Janvier 2019
Dépasser 2018 ; construire en 2019
L’année 2018 a été difficile pour l’Europe : faute de solidarité européenne sur les migrations, élection d’un gouvernement populiste en Italie ; affaiblissement d’Angela Merkel, puis à l’automne, d’Emmanuel Macron ; hostilités de Donald Trump et de Vladimir Poutine ; menace sur le climat et sur l’ordre économique mondial ; Brexit dans l’impasse.

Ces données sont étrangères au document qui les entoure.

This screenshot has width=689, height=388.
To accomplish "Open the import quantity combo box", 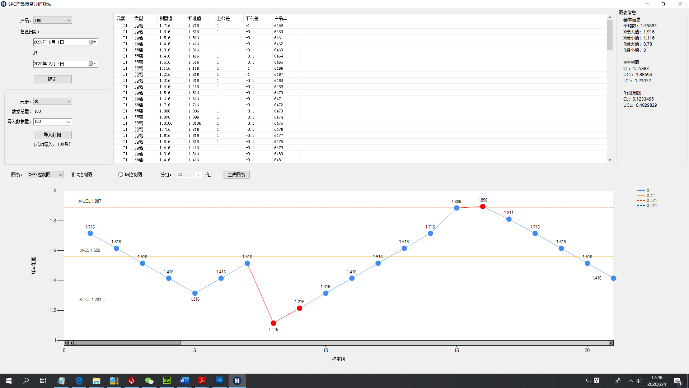I will tap(52, 122).
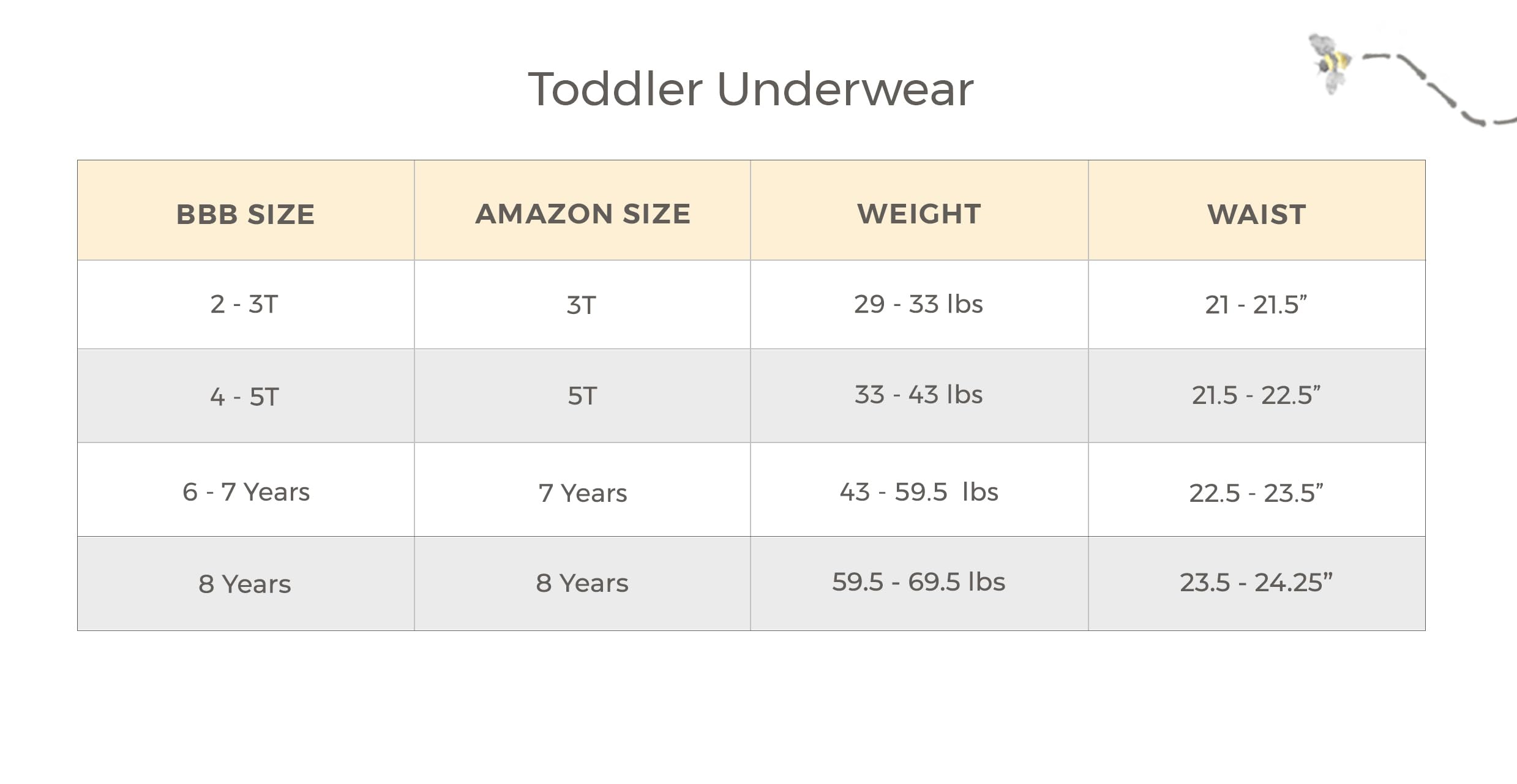Click the 33 - 43 lbs weight cell
The width and height of the screenshot is (1517, 784).
(920, 396)
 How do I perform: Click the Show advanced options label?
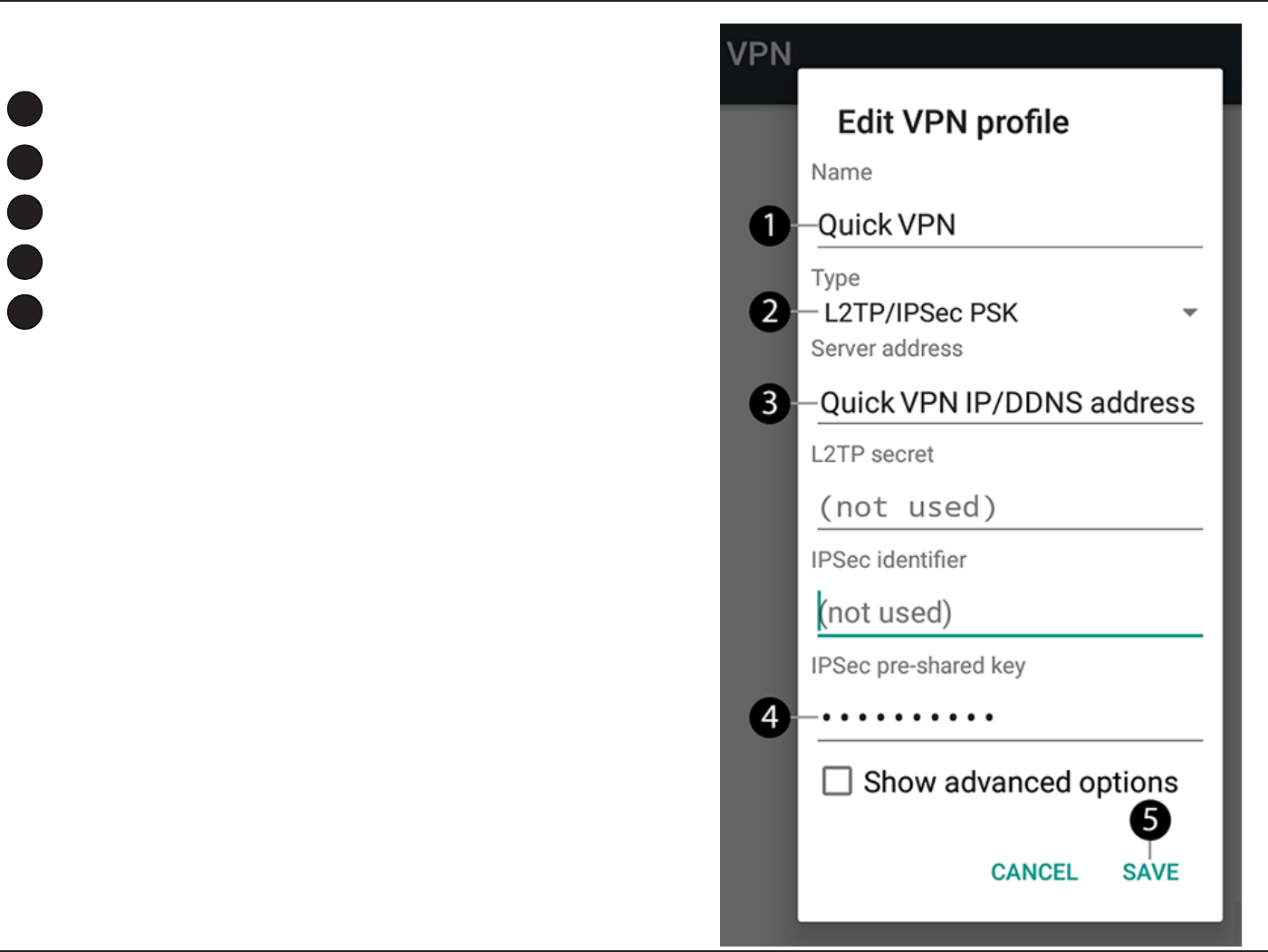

Pourtant l’Europe travaille dans l’intérêt de ses citoyens et a adopté des textes majeurs depuis 2014. Citons dans le domaine de l’environnement : nouvelles normes anti-pollution des moteurs diesel, directive sur l’économie circulaire, interdiction des plastiques à usage unique, projet d’Euro-redevance qui s’appliquera à tous les véhicules poids lourds ; Des textes apportant un contrepoids social à l’économie libérale européenne : coordination des régimes de sécurité sociale, directive sur les travailleurs détachés y compris dans le transport routier, projet d’Autorité européenne du travail ; Protection des consommateurs : droits des passagers des transports ferroviaires, payements par carte bancaire, la facilitation de mobilité des handicapés, la suppression des surtaxes téléphoniques à l’étranger, la protection des droits d’auteurs contre les GAFA, protection des données personnelles collectées par les opérateurs internet ; mise en place d’une coopération structurée de défense et d’un Fonds européen de défense qui permettra de financer de la recherche, des équipements, des opérations.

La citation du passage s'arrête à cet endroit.